Passage for review:
This English proverb resonates with me deeply and I find it absolutely beautiful. It reminds me of the value of time, that time is the most valuable commodity we possess. So we better not waste it and do everything we can to spend it in a meaningful and joyful manner. The cancer diagnosis has helped me to accept that life is not endless and that every day is not for certain but a gift. While cancer itself is NOT a gift, I have accepted and embraced it right from the very beginning as MY very personal challenge to grow and develop further. It’s not the end (luckily), it’s also not a new beginning. It’s simply a milestone in my journey of life, however long it will be. And with a laughing smile I realized early that my body decided to develop 2 cancers to really make me pause and learn to spend my energies more wisely. I have to admit: just a broken leg or only 1 little tumor would not have been enough to stop me in my tracks and make me learn so profoundly.

This proverb reminds me to cherish the moment even in difficult times. It also means for me that every day is a good day. Sometimes I may be weak or worrisome but still: this does not mean that it cannot be a good day. It’s in my hands to make it a good one, to make a change for the better.

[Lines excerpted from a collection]
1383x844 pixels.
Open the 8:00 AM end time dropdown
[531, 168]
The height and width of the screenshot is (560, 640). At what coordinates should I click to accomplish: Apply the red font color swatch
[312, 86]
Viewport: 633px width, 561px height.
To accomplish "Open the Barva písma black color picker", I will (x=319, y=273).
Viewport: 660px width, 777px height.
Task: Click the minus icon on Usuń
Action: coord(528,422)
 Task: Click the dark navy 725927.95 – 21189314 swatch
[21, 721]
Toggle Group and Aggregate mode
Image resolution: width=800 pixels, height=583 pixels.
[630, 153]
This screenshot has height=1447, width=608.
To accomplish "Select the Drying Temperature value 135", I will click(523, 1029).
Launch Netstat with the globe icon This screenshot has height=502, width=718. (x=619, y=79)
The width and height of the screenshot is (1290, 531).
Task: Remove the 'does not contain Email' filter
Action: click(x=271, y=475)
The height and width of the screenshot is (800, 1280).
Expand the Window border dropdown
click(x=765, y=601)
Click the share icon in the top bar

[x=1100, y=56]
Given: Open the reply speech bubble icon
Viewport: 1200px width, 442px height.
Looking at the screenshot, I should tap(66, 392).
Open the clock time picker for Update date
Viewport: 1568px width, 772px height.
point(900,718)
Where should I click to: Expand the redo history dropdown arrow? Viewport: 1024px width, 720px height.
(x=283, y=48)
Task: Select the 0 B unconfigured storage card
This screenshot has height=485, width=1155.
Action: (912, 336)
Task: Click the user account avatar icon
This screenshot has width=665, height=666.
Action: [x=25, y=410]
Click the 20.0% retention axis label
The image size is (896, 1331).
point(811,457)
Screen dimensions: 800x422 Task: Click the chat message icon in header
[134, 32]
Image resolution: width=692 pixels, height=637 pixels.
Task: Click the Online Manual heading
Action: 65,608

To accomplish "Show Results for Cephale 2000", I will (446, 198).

What to work on: How might the personal reflection on time and a cancer diagnosis go on? Write its next part, picking up after its last sentence.

Written response:
And there are so many ways to make my day a good day – I just need to be present in the moment, not distracted by thinking or fearing about the future. It’s really about centering myself in the present moment, living the moment with all my senses, and reminding myself: it’s my choice what the present moment looks like and feels like. In the past, I thought that I have to be active to enjoy the present but the experiences of illness and weakness have opened my mind and challenged me to actively include stillness and calmness into my life and appreciate how they enrich my life.

One final thought for today: No one knows how long one’s life will be, what will be thrown in one’s way, what the lottery of life will bring. In the past months, challenged by the cancer experience, I have gained peace of mind with regards to death. I am so grateful for the long life I have already lived, the family I have, the professional life I have experienced, the friends I have made …. It has been such a rich life already that I see every additional day as a gift.